Records from a collection:
= = =
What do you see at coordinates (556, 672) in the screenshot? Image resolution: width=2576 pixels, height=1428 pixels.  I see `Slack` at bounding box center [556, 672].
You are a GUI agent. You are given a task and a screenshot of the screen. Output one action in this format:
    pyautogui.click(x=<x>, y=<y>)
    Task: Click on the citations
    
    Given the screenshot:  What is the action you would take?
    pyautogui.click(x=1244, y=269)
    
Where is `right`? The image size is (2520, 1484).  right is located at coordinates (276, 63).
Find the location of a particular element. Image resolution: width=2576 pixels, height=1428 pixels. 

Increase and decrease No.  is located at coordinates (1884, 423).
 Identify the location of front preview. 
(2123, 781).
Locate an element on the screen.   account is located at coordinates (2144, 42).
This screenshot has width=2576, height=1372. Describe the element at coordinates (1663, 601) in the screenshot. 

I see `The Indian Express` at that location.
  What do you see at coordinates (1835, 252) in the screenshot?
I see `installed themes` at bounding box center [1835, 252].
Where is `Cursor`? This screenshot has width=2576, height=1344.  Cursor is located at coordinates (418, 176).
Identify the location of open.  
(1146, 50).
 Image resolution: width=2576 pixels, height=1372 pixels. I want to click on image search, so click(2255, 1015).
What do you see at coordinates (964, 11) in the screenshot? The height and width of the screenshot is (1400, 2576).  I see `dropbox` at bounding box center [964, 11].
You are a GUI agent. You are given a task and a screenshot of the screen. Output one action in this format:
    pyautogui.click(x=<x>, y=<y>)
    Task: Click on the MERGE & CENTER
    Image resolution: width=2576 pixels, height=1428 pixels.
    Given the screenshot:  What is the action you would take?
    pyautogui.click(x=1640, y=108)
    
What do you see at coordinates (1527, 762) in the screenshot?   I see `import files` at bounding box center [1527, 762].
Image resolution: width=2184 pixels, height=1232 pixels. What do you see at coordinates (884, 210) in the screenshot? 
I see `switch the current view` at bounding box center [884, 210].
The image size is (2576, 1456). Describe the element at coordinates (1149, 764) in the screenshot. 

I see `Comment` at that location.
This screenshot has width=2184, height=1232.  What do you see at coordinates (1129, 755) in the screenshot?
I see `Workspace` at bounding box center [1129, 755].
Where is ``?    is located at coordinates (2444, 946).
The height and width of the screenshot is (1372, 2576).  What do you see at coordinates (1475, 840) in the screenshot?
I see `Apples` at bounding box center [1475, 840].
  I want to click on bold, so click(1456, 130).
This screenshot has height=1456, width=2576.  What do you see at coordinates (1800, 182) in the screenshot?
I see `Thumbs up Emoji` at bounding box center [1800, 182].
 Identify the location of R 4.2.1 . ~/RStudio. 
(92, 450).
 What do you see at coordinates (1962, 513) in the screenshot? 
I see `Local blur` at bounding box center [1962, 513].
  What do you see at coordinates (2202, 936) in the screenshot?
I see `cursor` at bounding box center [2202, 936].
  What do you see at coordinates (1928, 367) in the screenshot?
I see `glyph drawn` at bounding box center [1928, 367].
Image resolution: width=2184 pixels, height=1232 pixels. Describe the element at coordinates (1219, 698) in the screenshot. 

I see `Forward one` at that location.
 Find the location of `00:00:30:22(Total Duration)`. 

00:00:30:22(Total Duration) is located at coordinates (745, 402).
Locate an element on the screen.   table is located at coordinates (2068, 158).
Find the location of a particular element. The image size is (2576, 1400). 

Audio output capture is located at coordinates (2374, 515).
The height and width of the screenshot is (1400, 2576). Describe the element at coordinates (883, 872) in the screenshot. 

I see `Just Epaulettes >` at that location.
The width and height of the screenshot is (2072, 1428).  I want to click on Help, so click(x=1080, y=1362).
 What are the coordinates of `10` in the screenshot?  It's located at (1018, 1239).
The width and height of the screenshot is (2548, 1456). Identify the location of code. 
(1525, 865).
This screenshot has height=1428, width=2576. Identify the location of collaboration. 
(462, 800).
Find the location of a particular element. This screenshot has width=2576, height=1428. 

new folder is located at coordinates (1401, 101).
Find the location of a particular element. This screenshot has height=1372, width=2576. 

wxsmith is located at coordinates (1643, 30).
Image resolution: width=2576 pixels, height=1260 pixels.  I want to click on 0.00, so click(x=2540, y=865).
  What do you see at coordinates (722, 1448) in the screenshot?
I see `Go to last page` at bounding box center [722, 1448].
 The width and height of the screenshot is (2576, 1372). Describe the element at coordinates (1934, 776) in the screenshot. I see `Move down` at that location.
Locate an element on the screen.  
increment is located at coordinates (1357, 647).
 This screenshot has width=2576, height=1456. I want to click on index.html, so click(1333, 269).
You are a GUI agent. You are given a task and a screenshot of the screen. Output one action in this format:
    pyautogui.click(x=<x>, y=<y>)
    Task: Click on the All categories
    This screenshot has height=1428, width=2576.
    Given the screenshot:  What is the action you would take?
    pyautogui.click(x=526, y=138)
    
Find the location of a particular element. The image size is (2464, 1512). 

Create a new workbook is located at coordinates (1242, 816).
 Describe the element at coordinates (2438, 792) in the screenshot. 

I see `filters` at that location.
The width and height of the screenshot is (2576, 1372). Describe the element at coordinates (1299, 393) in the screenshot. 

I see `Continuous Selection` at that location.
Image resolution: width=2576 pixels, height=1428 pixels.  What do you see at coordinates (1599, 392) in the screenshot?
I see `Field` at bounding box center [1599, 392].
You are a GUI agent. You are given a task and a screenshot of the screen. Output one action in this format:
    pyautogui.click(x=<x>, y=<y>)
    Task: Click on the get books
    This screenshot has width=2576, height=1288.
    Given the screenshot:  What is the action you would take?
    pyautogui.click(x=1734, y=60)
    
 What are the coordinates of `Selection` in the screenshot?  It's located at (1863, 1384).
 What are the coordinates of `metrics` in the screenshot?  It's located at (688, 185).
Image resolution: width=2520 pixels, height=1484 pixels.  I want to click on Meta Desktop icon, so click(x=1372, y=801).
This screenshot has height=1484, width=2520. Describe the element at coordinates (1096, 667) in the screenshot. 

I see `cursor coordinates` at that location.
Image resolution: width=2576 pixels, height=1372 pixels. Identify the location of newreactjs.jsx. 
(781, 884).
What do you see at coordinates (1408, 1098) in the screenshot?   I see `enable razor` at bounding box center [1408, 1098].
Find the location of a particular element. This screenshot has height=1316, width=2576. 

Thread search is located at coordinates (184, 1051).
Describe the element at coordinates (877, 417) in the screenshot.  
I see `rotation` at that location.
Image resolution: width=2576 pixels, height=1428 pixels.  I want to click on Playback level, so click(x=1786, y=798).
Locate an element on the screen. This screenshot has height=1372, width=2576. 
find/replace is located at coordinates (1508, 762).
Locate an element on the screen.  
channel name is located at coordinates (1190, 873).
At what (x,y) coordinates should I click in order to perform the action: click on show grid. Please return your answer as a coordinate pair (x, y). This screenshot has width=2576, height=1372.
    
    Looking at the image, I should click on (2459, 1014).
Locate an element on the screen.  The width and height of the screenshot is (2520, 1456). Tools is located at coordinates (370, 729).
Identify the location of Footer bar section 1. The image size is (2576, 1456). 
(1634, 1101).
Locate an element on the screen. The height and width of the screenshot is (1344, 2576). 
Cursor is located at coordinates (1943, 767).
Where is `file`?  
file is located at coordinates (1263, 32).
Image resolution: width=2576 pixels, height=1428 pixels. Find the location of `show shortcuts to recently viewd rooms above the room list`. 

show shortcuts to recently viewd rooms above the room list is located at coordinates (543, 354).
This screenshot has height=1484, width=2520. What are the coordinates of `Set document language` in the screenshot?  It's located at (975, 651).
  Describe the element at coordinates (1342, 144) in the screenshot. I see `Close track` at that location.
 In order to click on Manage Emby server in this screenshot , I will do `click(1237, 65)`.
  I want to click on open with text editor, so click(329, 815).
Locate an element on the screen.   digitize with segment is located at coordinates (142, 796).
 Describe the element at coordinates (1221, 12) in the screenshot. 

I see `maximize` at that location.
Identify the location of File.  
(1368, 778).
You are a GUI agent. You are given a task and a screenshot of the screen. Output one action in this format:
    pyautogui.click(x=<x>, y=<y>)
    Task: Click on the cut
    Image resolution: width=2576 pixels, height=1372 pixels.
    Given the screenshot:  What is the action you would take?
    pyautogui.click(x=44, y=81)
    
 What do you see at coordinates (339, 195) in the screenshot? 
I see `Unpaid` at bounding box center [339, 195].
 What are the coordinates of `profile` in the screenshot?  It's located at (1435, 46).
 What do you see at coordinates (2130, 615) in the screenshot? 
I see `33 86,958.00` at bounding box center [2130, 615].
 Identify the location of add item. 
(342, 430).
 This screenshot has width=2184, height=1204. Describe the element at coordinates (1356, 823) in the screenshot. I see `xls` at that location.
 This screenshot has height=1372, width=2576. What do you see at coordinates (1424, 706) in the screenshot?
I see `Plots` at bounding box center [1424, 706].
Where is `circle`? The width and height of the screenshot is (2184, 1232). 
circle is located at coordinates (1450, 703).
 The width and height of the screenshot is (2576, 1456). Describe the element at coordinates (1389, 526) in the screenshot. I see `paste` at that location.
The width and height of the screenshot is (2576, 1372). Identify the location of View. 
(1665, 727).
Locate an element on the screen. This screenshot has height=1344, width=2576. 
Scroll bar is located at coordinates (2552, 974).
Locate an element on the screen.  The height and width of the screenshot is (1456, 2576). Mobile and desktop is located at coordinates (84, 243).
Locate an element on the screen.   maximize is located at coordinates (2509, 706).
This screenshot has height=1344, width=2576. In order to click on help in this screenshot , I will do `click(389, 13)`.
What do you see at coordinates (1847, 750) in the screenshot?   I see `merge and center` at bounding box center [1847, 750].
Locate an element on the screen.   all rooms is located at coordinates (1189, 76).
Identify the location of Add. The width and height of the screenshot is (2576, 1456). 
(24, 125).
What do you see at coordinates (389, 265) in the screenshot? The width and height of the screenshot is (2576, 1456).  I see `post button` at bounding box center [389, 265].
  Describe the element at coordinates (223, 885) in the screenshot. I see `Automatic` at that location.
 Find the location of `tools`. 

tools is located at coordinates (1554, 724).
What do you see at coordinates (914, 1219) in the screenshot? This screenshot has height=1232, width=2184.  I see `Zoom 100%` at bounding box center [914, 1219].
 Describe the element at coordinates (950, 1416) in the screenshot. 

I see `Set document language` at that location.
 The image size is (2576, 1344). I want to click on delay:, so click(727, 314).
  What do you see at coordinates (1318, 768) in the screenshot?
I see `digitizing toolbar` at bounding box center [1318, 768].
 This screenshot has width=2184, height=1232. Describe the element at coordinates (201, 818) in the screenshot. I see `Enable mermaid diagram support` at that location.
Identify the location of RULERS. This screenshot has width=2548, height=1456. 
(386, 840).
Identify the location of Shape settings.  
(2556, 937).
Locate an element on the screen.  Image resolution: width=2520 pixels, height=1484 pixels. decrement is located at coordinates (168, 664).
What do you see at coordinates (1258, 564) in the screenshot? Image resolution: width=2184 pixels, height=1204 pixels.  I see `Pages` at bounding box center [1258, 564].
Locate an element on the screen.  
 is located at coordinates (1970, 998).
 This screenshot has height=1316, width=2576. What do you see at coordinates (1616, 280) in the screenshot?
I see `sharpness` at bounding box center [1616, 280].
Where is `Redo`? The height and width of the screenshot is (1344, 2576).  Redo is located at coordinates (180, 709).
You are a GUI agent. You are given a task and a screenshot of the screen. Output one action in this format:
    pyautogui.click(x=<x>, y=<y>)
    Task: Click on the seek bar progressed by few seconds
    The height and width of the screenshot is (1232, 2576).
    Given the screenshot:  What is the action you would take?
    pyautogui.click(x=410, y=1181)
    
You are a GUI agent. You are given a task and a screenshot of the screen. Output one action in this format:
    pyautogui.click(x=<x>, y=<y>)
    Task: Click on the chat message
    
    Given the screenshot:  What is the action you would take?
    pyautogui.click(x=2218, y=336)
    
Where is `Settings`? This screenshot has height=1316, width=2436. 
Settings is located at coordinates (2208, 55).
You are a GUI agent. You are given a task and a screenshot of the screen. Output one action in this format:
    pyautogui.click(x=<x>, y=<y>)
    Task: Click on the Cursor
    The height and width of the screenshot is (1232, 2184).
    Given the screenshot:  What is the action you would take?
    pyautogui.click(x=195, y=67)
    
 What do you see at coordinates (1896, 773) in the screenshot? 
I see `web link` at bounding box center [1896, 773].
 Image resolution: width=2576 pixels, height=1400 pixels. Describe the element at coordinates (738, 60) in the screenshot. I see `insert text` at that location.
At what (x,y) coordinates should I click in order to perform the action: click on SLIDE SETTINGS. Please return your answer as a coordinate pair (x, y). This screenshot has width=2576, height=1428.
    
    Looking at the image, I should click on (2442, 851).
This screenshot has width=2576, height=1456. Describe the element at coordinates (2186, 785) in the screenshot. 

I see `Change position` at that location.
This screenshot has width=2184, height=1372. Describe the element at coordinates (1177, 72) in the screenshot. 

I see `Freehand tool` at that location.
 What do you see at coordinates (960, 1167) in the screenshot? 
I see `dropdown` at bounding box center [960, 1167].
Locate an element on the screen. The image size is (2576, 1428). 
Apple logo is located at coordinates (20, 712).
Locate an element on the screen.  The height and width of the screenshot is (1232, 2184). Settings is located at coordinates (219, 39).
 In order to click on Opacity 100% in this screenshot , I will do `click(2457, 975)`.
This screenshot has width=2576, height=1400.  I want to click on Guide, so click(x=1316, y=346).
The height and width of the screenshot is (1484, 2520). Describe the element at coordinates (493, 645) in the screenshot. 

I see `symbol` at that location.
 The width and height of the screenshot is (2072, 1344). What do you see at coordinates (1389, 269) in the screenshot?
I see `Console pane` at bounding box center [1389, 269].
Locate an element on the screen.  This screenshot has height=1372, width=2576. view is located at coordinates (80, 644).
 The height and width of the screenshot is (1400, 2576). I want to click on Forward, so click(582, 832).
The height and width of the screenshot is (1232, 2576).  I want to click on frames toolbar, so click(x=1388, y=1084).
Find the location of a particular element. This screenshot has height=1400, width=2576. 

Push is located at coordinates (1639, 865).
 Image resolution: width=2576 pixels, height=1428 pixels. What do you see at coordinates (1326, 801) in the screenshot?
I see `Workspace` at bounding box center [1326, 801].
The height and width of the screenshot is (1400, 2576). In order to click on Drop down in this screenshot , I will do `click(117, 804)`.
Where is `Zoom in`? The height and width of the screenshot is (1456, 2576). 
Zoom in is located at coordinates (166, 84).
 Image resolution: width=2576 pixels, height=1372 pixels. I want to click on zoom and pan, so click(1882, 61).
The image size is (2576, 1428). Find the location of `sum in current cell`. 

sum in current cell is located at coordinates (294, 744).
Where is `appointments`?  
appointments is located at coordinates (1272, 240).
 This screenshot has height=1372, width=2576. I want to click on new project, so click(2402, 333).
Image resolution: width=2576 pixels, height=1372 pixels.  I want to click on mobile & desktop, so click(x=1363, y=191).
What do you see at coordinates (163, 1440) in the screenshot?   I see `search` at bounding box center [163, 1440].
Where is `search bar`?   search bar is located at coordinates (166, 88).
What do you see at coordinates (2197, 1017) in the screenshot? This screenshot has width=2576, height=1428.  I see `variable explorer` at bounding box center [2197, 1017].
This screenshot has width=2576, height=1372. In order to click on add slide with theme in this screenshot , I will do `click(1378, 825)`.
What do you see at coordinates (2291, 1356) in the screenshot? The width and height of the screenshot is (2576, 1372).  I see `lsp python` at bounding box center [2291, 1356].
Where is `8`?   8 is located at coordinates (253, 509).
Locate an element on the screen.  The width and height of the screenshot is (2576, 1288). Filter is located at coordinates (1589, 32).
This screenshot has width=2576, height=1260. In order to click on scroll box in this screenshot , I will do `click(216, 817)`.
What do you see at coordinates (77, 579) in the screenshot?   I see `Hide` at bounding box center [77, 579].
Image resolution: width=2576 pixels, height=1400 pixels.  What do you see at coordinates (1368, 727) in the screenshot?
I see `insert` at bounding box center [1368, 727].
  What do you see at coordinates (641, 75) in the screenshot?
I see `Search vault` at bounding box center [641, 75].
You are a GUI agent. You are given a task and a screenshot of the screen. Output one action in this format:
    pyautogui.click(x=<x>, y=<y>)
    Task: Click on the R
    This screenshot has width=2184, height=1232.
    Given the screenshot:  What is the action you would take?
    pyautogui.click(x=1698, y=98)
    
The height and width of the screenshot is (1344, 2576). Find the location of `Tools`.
= = =
■ **What needs to be done**: Copy the records above word for word, covering the stretch from the line containing "screen. This screenshot has height=1344, width=2576." through the line containing "coordinates (2509, 706).".

■ **Written answer**:
Locate an element on the screen. This screenshot has height=1344, width=2576. 
Scroll bar is located at coordinates (2552, 974).
Locate an element on the screen.  The height and width of the screenshot is (1456, 2576). Mobile and desktop is located at coordinates (84, 243).
Locate an element on the screen.   maximize is located at coordinates (2509, 706).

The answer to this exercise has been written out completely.